Fique atento sempre que essa construção sair da sua boca. Eu não te conheço. Não sei se você é racista ou machista ou esquerdista. Mas você sabe.

Você é o que você faz – não o que você pensa que é, o que você deseja ser, o que você diz que é.

Então, se você diz que não é machista mas, logo em seguida, faz um comentário machista – isso faz de você um machista! A expressão inicial “não sou machista mas…” além de NÃO servir como antídoto ou contraponto para o comentário invariavelmente machista que vem depois, ao contrário serve apenas para chamar atenção para ele. Machista é quem faz comentários machistas – independente da pessoa dizer ou não que é machista, de se achar ou não machista.

Exemplos:
“Não sou comilão, mas vou comer um segundo prato só porque não comi nada hoje.”

(Você faz o comentário justamente porque sabe que vai se comportar como um comilão e pegar um segundo prato – o que, naturalmente, faz de você um comilão.)

“Não sou direitista mas que aborto é assassinato, isso é.” Ou, ou: “Não sou de esquerda, mas acho que Fidel Castro fez bem em nacionalizar a economia.”

(O que faz de você um esquerdista ou um direitista são justamente suas opiniões esquerdistas ou direitistas. Se você diz que não é, é porque JÁ sabe que suas opiniões vão ser percebidas assim – e vão ser percebidas assim PORQUE SÃO ASSIM.)
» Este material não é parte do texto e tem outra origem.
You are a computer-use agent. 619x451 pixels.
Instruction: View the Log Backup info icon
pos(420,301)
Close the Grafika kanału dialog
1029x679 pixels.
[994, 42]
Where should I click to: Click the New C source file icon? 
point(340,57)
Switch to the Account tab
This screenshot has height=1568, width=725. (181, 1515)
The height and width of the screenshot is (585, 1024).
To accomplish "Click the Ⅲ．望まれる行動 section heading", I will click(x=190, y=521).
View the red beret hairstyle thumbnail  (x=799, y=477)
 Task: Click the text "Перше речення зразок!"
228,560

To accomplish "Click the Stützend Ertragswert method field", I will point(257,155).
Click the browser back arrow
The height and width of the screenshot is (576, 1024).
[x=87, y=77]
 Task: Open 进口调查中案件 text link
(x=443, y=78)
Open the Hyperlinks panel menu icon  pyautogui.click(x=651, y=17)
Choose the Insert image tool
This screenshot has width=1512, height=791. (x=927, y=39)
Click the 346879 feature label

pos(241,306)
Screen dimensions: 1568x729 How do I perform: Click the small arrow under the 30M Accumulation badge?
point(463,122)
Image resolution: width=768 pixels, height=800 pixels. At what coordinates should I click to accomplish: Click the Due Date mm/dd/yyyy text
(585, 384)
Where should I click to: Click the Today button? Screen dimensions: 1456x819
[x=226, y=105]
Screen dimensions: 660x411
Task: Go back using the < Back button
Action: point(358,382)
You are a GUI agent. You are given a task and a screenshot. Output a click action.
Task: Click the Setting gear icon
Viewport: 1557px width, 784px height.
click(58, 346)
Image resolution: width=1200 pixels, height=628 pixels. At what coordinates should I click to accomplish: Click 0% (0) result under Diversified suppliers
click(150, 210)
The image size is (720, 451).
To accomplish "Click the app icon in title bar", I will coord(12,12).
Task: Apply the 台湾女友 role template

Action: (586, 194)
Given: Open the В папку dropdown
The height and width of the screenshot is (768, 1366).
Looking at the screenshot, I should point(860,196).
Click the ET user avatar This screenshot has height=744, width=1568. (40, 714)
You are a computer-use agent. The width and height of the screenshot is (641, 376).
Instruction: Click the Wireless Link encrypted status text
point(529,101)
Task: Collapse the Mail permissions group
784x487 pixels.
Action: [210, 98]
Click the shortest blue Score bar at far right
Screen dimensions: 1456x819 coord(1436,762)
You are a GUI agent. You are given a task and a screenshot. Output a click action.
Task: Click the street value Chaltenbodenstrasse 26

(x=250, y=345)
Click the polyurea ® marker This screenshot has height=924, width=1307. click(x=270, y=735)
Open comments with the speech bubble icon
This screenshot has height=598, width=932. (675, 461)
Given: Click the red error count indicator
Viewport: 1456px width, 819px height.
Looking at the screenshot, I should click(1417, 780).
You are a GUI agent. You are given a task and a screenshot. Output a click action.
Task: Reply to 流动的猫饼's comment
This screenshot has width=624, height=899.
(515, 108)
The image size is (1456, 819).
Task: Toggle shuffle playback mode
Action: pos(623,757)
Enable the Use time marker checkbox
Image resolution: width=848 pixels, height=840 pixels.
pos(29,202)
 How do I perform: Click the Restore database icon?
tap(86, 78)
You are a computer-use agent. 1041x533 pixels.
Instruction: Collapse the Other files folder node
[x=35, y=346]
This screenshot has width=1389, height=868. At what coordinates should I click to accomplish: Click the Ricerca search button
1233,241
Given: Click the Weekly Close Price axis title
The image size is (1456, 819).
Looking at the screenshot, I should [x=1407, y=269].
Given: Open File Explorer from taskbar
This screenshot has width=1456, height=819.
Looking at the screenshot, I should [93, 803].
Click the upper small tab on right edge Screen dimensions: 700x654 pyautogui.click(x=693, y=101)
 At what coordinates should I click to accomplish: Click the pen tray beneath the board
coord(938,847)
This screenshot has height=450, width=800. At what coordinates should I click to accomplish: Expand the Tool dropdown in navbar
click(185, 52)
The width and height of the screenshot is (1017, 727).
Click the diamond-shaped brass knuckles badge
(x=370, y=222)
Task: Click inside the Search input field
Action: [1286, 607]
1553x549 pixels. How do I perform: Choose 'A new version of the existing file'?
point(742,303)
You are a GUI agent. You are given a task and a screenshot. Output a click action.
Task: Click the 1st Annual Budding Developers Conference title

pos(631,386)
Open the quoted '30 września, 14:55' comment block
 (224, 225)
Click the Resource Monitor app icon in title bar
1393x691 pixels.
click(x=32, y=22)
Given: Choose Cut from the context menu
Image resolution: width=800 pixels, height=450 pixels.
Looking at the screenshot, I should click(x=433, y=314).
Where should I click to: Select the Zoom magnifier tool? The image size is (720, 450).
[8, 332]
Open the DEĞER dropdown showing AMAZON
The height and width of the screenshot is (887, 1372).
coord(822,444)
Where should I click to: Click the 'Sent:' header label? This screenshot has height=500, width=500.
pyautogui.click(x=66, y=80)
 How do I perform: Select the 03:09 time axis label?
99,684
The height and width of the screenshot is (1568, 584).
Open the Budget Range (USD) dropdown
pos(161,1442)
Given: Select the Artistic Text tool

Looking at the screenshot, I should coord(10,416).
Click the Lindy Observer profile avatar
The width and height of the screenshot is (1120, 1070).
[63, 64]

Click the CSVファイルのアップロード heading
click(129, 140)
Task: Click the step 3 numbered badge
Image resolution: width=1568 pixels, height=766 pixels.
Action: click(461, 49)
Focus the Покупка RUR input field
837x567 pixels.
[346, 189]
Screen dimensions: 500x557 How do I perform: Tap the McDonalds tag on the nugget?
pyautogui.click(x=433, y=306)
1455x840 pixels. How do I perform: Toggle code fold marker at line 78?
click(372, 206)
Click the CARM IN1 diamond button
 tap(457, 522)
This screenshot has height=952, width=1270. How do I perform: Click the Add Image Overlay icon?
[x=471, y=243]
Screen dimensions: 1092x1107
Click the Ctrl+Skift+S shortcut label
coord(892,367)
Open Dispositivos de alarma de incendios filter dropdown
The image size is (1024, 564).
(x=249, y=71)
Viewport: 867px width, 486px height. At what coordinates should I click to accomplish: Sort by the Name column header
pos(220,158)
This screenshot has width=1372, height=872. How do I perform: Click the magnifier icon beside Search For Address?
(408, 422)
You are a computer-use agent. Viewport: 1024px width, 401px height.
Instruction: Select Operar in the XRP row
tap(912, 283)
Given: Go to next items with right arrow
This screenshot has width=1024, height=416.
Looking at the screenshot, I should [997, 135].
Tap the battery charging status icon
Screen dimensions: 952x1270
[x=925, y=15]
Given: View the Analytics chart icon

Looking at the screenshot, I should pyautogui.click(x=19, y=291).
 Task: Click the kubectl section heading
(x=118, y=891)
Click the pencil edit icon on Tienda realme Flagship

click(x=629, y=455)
“Não sou pedante, mas essa banda parece coisa de porteiro com gumex no cabelo.”

(Está ficando claro?)

“Não sou crítico literário, mas achei esse livro muito fraco.”

(Aqui, a pessoa diz que não é crítica literária porque está prestes a fazer algo que ela ACHA que é o que fazem os críticos literários, ou seja, julgar o livro. Naturalmente, não é isso, mas o exemplo se mantém: a gente sempre diz que não é aquilo que achamos ou tememos ser.)

Fiquem atentos ao que as pessoas dizem que não são. Especialmente se a pessoa for você.

Descobri coisas vergonhosas sobre mim mesmo quando passei a reparar quais coisas eu dizia que não era.

E, só assim, pude começar a mudar.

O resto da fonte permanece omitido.